How to get into ketosis to lose weight
Getting our metabolism into ketosis is easier than it seems to be. It is enough to eliminate those foods rich in carbohydrates and enhance the sources of fat and protein. Of course, they have to be of good nutritional quality. If we think about basic and common foods in our diet, some of those that we should eliminate are bread, chickpeas, beans and lentils, pasta, such as macaroni and spaghetti, any type of fruit and potatoes, for example.
Another important aspect is the correct replacement of mineral salts during ketosis since when the stored glycogen is used, electrolytes will also be lost. Therefore, correct hydration and adequate consumption of vegetables it is essential during the ketogenic diet.
The amount of carbohydrates necessary to enter ketosis is one of the biggest doubts among those who want to start with the ketogenic diet. The values are highly variable between individuals and can vary between 20-50 grams daily carbohydrates in most cases. However, individuals with high sports activity may be consuming higher amounts of carbohydrates and opening the doors to ketosis as well.
In addition, the time required to achieve the state of ketosis is also very different between individuals and can vary from a few days to several weeks. For all this, it is important to carry out the ketogenic diet properly and through the advice of a dietitian or nutritionist whenever possible.
Can the ketogenic diet be problematic?
This question becomes common when we talk about the ketogenic diet, and the short answer is yes. That is, the ketogenic diet could be problematic for your health just like any other model incorrectly applied power supply.
However, if we delve into the answer, we will see that scientific evidence increasingly yields more positive conclusions on the benefits of the ketogenic diet for weight loss. Various scientific studies have shown that the ketogenic diet is effective in reducing appetite and controlling body weight, which is why it is currently presented as a more than valid tool for the specific goal of weight loss in overweight and obese people.
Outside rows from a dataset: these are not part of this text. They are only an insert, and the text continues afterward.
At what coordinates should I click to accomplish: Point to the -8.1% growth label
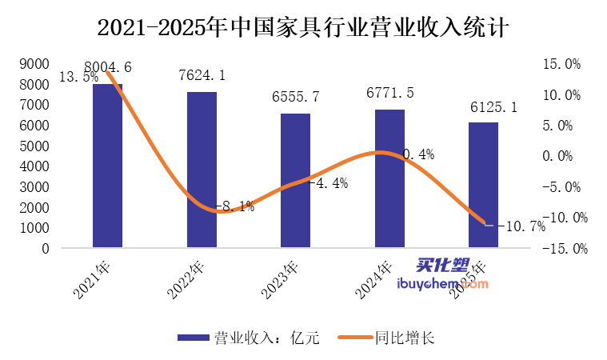pyautogui.click(x=236, y=206)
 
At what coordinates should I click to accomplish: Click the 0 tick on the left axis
pyautogui.click(x=46, y=249)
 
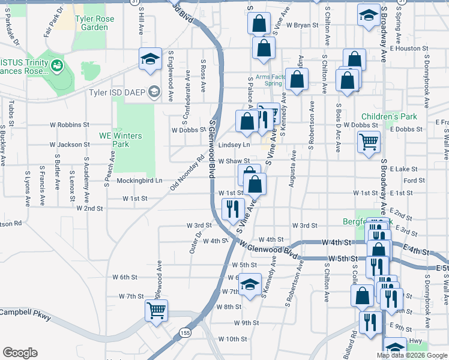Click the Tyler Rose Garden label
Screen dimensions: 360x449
[x=91, y=23]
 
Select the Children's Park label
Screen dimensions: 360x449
[x=389, y=116]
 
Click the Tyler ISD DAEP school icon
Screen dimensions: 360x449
[x=154, y=92]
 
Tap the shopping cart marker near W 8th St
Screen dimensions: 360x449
[x=156, y=311]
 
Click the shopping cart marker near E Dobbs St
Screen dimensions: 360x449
[x=369, y=143]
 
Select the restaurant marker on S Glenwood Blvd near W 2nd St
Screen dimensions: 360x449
[x=232, y=209]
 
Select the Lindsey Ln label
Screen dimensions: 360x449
[x=234, y=145]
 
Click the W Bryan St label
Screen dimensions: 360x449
[x=302, y=25]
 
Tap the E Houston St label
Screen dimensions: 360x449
[x=407, y=48]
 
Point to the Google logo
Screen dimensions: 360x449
[x=20, y=353]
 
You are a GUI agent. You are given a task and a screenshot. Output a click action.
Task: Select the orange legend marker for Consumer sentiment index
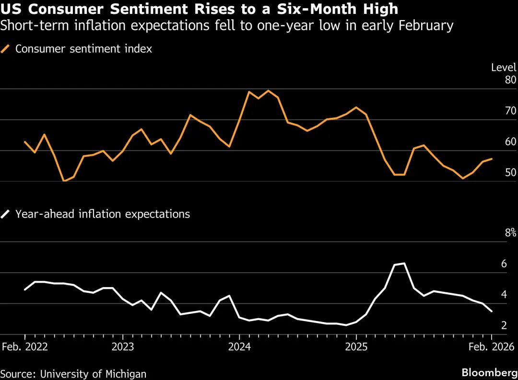pos(6,48)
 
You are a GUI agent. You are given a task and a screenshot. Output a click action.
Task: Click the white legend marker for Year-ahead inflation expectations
pos(6,214)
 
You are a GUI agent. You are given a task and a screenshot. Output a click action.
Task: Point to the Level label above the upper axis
pos(504,68)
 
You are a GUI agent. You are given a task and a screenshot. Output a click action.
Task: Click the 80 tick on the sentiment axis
pos(510,80)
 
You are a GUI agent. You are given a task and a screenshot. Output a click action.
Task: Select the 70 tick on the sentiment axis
pos(510,111)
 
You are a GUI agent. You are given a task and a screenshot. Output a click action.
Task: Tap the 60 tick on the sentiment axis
pos(510,142)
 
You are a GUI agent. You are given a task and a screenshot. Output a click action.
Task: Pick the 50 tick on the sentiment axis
pos(510,173)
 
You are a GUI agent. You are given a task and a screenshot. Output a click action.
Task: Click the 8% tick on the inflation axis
pos(510,233)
But be careful, this must be done under very specific conditions and under the supervision of a professional to avoid possible risks associated with poor planning.
The correct use of the ketogenic diet
Adherence to the ketogenic diet —that is, how easy it is for the user to follow this diet— seems to be one of its most difficult points. While some people tend to quickly become accustomed to carbohydrate deprivation in the diet, others often encounter great difficulties and they choose to reject this type of diet. Therefore, today we know that the ketogenic diet is not for everyone.
In addition, the ketogenic diet is not usually – and should not – be used as a permanent or long-lasting eating style, but rather as a pointed tool was to meet specific objectives. In fact, some nutritionists consider the temporary use of the ketogenic diet valid in those people who have more difficulty losing weight and who have already gone through other diets that have not brought them positive results.
We must consider the ketogenic diet as one more tool, aimed at weight loss, without classifying it as a definitive diet or miracle that promises results at all costs. Only in this way can we take advantage of its full potential with scientific evidence in hand.